**Task**
Transcribe the stretch of entries below from the line with "1184x523 pixels. How" through the line with "500x500 pixels.", exactly and with both ends included; leave out all other lines.

**Collected data entries**
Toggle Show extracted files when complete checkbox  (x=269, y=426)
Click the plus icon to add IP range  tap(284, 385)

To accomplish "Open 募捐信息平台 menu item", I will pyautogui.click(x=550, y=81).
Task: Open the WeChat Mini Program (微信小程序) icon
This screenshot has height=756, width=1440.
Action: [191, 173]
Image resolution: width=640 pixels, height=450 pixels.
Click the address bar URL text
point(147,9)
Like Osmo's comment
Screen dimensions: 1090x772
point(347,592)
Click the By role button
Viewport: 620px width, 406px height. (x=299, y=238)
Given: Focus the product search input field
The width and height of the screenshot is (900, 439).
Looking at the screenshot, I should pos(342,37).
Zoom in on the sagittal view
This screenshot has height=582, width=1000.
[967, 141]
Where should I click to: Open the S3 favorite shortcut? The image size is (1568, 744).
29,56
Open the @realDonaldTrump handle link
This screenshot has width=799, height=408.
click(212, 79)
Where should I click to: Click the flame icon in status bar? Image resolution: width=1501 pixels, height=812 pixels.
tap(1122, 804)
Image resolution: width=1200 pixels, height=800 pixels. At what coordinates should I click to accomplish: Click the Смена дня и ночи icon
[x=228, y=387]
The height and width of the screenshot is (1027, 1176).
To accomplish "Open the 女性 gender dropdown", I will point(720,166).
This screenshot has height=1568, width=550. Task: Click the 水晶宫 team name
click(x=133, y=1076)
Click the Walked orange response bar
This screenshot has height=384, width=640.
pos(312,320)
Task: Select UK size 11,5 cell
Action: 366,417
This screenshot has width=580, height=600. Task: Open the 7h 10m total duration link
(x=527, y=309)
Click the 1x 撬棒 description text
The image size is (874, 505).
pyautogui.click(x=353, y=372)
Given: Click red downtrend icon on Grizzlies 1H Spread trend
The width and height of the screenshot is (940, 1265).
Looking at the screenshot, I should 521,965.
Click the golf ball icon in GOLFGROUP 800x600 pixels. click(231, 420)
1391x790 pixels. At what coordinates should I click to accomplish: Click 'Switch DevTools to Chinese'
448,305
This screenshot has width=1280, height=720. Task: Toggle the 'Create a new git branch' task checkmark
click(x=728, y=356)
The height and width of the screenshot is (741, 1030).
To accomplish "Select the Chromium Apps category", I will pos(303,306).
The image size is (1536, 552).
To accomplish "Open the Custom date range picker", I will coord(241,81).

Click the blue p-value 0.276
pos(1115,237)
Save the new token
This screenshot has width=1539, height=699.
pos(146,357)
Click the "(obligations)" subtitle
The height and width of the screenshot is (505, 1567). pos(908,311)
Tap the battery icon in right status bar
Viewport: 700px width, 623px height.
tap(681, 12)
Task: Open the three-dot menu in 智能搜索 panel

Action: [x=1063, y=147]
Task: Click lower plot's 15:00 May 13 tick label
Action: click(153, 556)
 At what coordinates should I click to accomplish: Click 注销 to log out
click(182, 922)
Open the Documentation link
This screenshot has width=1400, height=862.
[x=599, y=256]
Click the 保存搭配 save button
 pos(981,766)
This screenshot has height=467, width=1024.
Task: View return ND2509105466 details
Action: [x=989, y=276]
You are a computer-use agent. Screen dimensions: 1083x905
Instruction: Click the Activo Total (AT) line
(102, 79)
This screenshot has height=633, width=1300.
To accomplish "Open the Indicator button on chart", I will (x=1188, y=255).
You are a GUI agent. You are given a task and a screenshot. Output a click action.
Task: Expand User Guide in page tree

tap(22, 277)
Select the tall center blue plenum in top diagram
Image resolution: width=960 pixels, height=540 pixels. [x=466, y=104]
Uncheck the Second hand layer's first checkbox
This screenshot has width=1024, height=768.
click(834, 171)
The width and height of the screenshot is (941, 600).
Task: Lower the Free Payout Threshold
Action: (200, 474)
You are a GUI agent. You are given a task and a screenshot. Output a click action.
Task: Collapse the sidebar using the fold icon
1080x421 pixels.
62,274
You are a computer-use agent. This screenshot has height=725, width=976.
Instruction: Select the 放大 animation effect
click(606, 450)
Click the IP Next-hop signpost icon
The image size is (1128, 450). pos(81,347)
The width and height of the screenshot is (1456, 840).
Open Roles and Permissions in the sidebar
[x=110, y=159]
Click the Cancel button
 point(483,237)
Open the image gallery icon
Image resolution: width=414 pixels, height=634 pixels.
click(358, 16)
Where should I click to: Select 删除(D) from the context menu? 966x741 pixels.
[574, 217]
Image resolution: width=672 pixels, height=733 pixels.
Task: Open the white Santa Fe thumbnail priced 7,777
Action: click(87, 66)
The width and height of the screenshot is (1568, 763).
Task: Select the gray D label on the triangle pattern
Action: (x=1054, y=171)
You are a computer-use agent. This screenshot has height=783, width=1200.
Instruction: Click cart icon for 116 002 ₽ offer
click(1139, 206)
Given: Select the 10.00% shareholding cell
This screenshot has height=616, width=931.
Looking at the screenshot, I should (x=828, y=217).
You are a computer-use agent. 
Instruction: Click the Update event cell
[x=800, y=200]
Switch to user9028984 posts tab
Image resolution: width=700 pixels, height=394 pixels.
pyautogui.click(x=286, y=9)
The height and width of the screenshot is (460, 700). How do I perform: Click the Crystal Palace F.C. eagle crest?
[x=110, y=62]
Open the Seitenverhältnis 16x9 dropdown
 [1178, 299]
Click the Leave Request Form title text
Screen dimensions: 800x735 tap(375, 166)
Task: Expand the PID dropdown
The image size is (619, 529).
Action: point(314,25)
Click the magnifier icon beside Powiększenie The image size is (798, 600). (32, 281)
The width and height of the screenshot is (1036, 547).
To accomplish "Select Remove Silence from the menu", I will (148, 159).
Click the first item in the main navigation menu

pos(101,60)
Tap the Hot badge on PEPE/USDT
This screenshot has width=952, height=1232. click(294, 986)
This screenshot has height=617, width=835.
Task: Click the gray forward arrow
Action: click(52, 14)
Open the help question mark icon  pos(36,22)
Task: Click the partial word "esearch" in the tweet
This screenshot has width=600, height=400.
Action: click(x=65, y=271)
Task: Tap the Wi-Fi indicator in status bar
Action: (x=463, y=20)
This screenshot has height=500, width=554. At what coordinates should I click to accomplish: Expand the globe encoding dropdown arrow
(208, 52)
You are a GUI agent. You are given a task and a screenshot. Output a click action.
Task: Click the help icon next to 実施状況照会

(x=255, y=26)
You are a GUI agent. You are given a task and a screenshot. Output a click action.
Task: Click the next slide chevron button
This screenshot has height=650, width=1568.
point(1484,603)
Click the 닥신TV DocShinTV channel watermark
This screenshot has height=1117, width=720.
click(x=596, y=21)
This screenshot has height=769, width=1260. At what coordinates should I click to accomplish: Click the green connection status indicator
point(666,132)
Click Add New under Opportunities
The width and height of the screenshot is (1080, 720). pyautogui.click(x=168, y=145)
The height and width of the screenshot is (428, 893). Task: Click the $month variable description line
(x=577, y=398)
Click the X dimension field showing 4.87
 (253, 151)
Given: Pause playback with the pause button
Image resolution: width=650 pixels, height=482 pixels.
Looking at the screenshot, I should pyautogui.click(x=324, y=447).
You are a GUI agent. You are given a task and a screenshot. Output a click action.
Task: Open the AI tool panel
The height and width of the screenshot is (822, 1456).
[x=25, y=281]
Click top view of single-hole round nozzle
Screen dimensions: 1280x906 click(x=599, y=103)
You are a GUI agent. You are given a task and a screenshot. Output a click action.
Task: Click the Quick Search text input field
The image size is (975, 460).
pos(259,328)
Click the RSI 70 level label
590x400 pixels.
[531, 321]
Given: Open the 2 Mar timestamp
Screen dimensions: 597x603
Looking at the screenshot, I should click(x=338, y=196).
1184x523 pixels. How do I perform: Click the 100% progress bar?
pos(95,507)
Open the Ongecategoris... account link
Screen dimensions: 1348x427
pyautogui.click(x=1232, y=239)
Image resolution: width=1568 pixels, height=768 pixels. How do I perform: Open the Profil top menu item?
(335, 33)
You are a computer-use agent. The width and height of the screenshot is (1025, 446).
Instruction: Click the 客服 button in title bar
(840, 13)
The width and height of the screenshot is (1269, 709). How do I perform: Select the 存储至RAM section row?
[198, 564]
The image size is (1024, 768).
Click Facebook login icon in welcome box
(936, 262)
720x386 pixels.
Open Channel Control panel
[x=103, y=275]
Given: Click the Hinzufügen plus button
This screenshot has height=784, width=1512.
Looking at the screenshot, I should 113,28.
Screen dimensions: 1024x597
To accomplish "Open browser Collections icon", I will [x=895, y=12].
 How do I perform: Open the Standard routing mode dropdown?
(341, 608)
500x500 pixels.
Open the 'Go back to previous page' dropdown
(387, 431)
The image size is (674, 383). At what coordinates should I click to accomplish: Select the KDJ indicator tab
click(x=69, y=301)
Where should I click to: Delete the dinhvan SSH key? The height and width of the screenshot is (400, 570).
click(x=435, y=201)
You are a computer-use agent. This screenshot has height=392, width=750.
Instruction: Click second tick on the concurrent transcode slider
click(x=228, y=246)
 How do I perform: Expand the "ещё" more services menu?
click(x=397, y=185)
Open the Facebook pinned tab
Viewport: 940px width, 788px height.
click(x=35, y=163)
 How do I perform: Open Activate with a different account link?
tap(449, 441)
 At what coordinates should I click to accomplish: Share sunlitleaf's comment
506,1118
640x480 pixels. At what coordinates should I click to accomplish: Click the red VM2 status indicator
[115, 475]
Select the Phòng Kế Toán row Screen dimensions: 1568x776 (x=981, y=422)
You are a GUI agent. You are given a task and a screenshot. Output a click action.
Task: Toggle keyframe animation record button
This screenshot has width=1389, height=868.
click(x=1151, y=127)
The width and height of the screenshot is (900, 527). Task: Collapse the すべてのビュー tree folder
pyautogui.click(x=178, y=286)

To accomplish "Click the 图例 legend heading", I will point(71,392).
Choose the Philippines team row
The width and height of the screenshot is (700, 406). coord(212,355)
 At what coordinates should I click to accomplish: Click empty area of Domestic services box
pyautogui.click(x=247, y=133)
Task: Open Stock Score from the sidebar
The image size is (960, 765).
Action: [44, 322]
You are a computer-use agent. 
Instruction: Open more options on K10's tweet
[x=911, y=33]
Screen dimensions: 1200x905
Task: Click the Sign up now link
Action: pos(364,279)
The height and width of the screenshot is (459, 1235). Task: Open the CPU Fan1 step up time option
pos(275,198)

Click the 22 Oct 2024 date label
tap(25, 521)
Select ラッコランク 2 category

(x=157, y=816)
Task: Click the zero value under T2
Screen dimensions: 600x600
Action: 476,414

**Response box**
1184x523 pixels. How do I perform: Click the 100% progress bar?
pos(95,507)
Open the Ongecategoris... account link
Screen dimensions: 1348x427
pyautogui.click(x=1232, y=239)
Image resolution: width=1568 pixels, height=768 pixels. How do I perform: Open the Profil top menu item?
(335, 33)
You are a computer-use agent. The width and height of the screenshot is (1025, 446).
Instruction: Click the 客服 button in title bar
(840, 13)
The width and height of the screenshot is (1269, 709). How do I perform: Select the 存储至RAM section row?
[198, 564]
The image size is (1024, 768).
Click Facebook login icon in welcome box
(936, 262)
720x386 pixels.
Open Channel Control panel
[x=103, y=275]
Given: Click the Hinzufügen plus button
This screenshot has height=784, width=1512.
Looking at the screenshot, I should 113,28.
Screen dimensions: 1024x597
To accomplish "Open browser Collections icon", I will [x=895, y=12].
 How do I perform: Open the Standard routing mode dropdown?
(341, 608)
500x500 pixels.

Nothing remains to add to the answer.